··· Source ···

Media General Reports March Revenues

RICHMOND, Va. – Media General, Inc. (NYSE: MEG) today reported March 2006 total revenues of $74.3 million, a 3 percent increase from March 2005. By business segment, Publishing Division revenues increased 4.5 percent, Broadcast Division revenues decreased 1.7 percent, and Interactive Media Division revenues rose 37.2 percent.

In the Publishing Division, newspaper advertising revenues increased $2.5 million, or 6.4 percent, compared to March 2005. Including revenues from the company’s Web sites, newspaper advertising revenues rose 6.9 percent for March and total Publishing revenues increased 5 percent.

Total Classified revenues for the month increased 16.7 percent, driven primarily by the Classified real estate category. The strong Classified revenue growth in 2006 also reflected the fact that in 2005 Easter Sunday occurred in March. Classified advertising tends to be lower than normal on Sundays that are also holidays. Newspaper Classified advertising rose 16.1 percent and online Classified advertising on the company’s Web sites increased 27.8 percent.

Looking specifically at the company’s newspapers, Classified advertising revenues increased 32.1 percent at The Tampa Tribune and 13 percent at the Richmond Times-Dispatch. At the Winston-Salem Journal, Classified revenues decreased 4.2 percent, due mostly to lower growth in real estate Classifieds than the other metropolitan markets. The company’s Community newspapers were up 5.4 percent in the aggregate for Classified advertising.

Employment linage at the company’s three metro newspapers increased nominally. At The Tampa Tribune, linage declined 13.8 percent, while revenues increased 7 percent due to a change in mix of advertisers that carried a higher average rate. At the Richmond Times-Dispatch, linage increased 7.3 percent and revenues were up 12.5 percent due to a higher average rate. At the Winston-Salem Journal, employment linage increased 16.4 percent, while revenues declined 4 percent as a result of lower national employment advertising, which carries a higher average rate.

··· Given data ···

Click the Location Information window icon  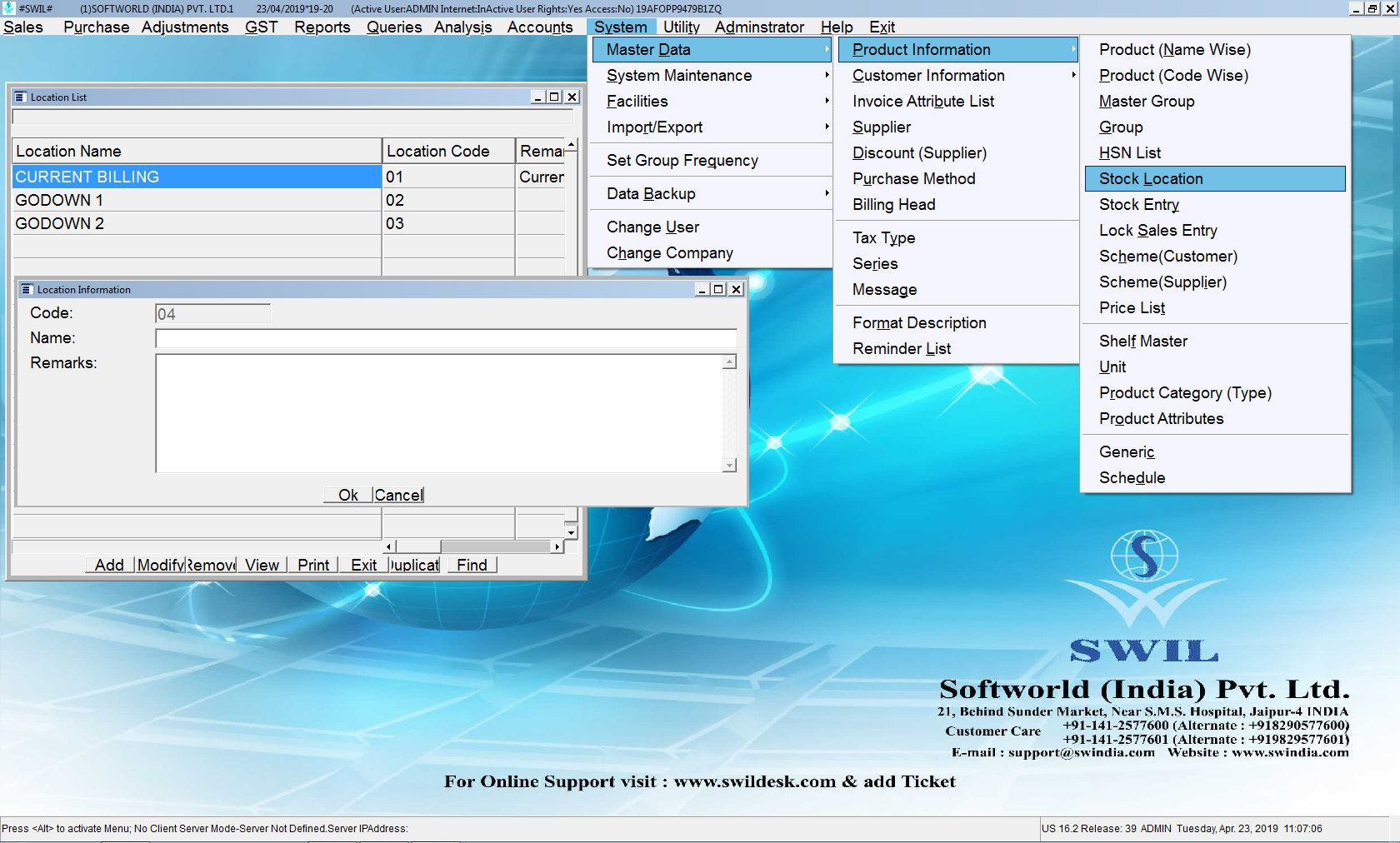[x=28, y=290]
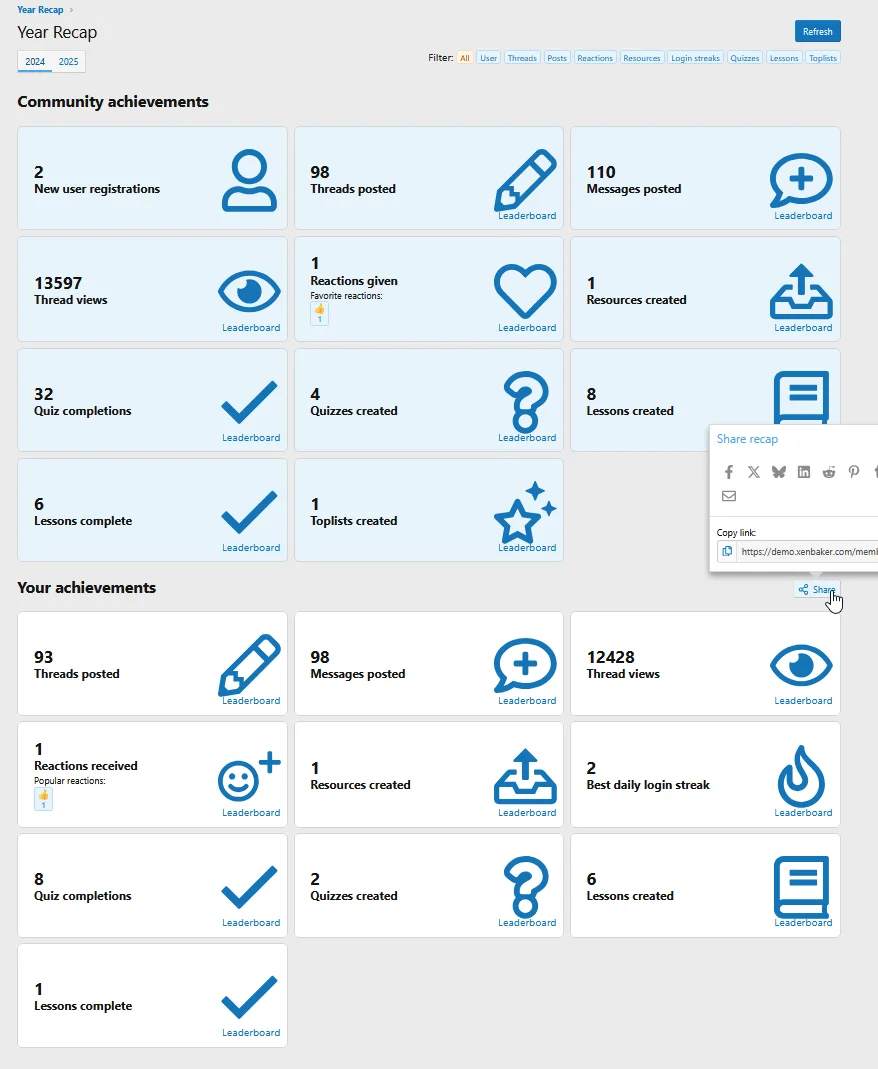Click the share link URL field
The width and height of the screenshot is (878, 1069).
807,551
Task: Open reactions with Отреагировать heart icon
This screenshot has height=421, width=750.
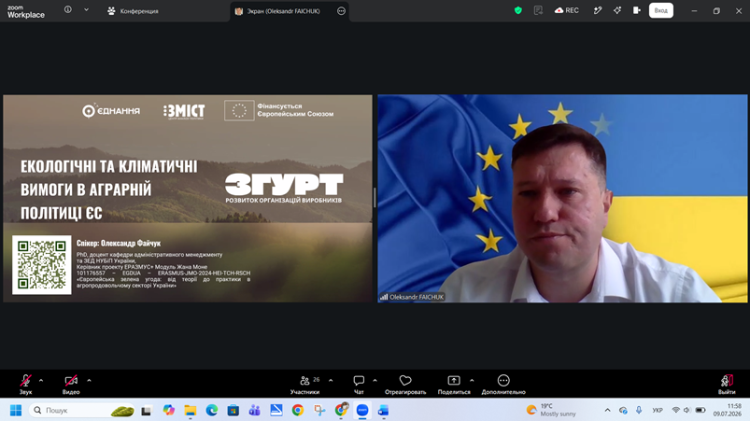Action: pyautogui.click(x=405, y=384)
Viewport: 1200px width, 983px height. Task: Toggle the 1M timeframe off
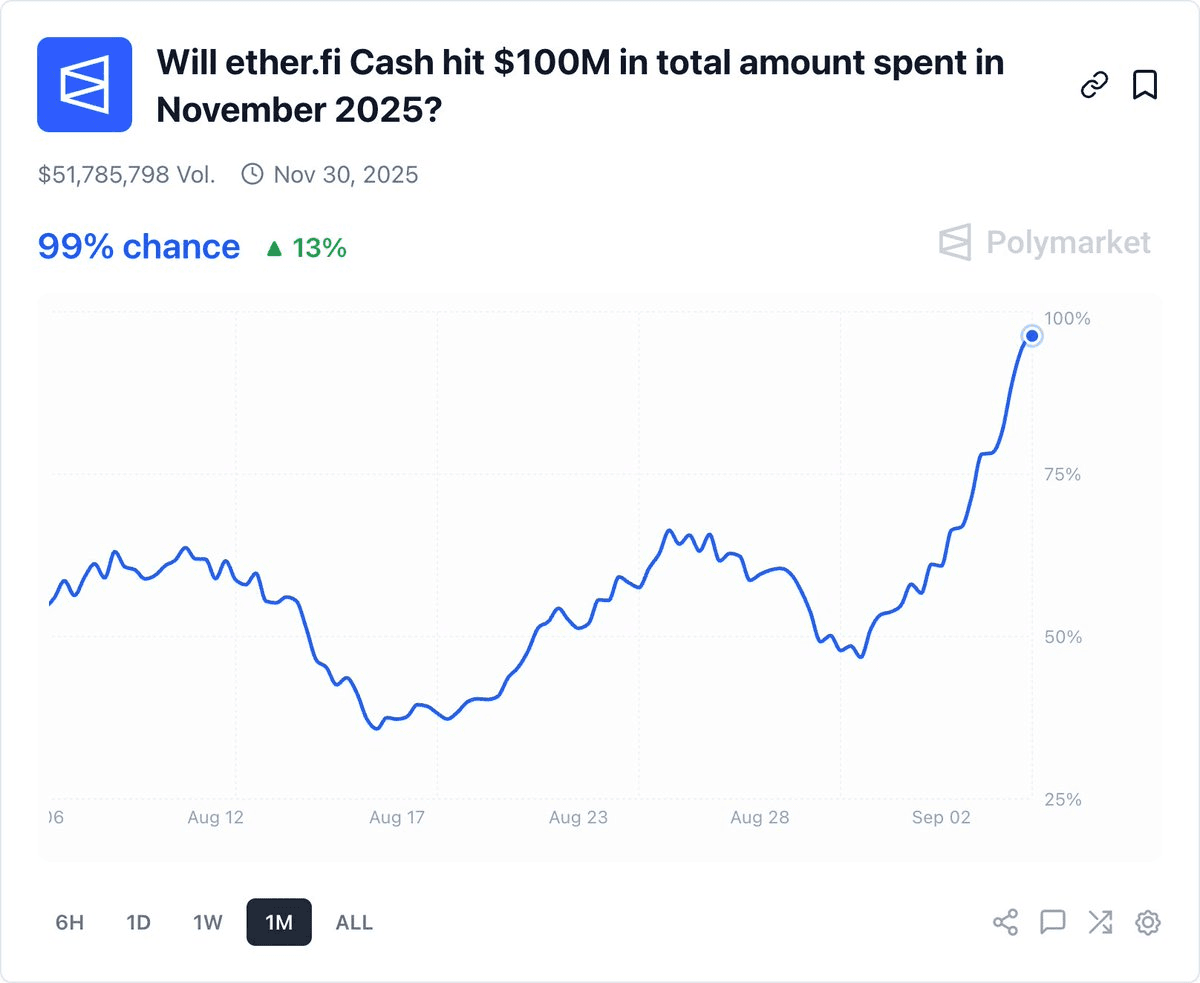(278, 922)
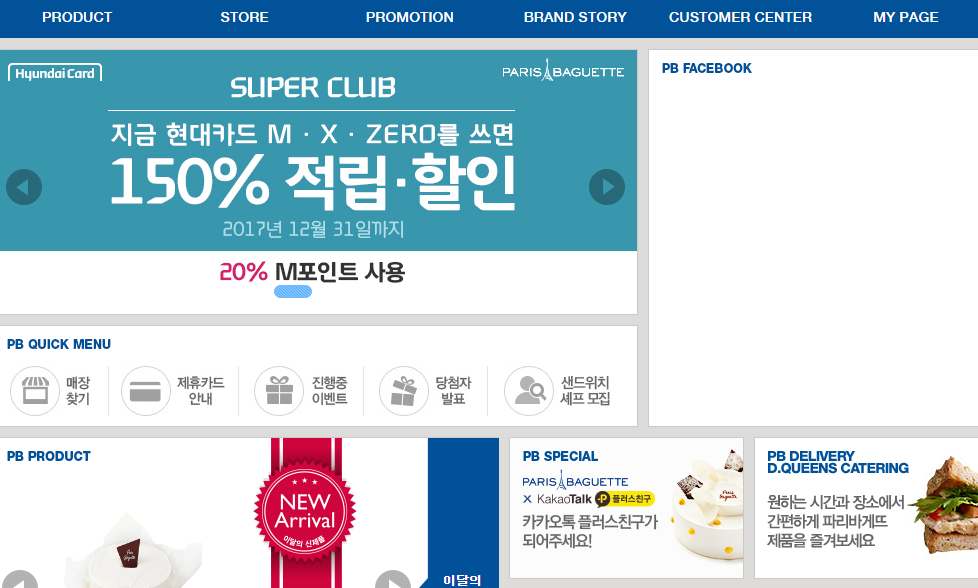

···

• [Tasks to complete]
a. In the Media General revenue report, translate the sentence "Classified advertising tends to be lower than normal on Sundays that are also holidays." into Spanish.
b. Continue the Media General revenue report, starting after its final sentence.
The items above come from a different source than the revenue report.

• [The replies]
a. La publicidad clasificada tiende a ser más baja de lo normal los domingos que también son días festivos.

b.
Real estate linage increased 53.3 percent for the three markets combined and The Tampa Tribune nearly doubled its linage. The Richmond Times-Dispatch had 38 percent growth and the Winston-Salem Journal was up 16 percent.

Continuing the trend of the last several months, automotive linage was down 18.3 percent in total for the three metros and reflected continued restraint by automotive dealers.

Retail revenues for March increased $160,000, or 0.9 percent, and was softer, particularly preprints, due to Easter falling in April this year. Holiday-related Retail advertising typically occurs in the weeks just prior to the holiday. The Tampa Tribune and its associated daily newspapers reported a 3.4 percent increase due to higher spending in the furniture and financial categories. The Richmond Times-Dispatch had a 1.3 percent decline and the Winston-Salem Journal’s Retail revenues were even with last year. The Community newspapers had a 2.1 percent decrease in total Retail revenues, despite solid increases in Charlottesville and Northern Virginia.

National revenues for the month decreased $350,000, or 9.9 percent. Lower spending in the telecommunications and automotive categories led The Tampa Tribune, the Richmond Times-Dispatch and the Winston-Salem Journal to report declines of 4.2 percent, 13.4 percent and 22.5 percent, respectively.

Circulation revenues for the month decreased $370,000, or 5.3 percent, nearly half of which was due to the continued roll-out of a change in wholesale rates to independent carriers at several newspapers. These rate changes also resulted in a dollar-for-dollar decrease in Circulation expense. Seven Media General newspapers posted increases in net paid daily Circulation for the month, while overall net paid circulation decreased slightly year-over-year. The rate change process is expected to be completed at all of the company’s newspapers by mid-2006.

In the Broadcast Division, gross time sales of $24.5 million increased $260,000, or 1.1 percent. Local time sales increased 3.7 percent, driven mostly by gains in fast food and services advertising.

National time sales decreased $130,000, or 1.5 percent, and reflected lower spending in the automotive, corporate and specialty stores categories, partially offset by increases in telecommunications and services advertising.

Political advertising revenues of $70,000 for the month were minimal, as expected, and were mostly derived from gubernatorial and local candidate advertising.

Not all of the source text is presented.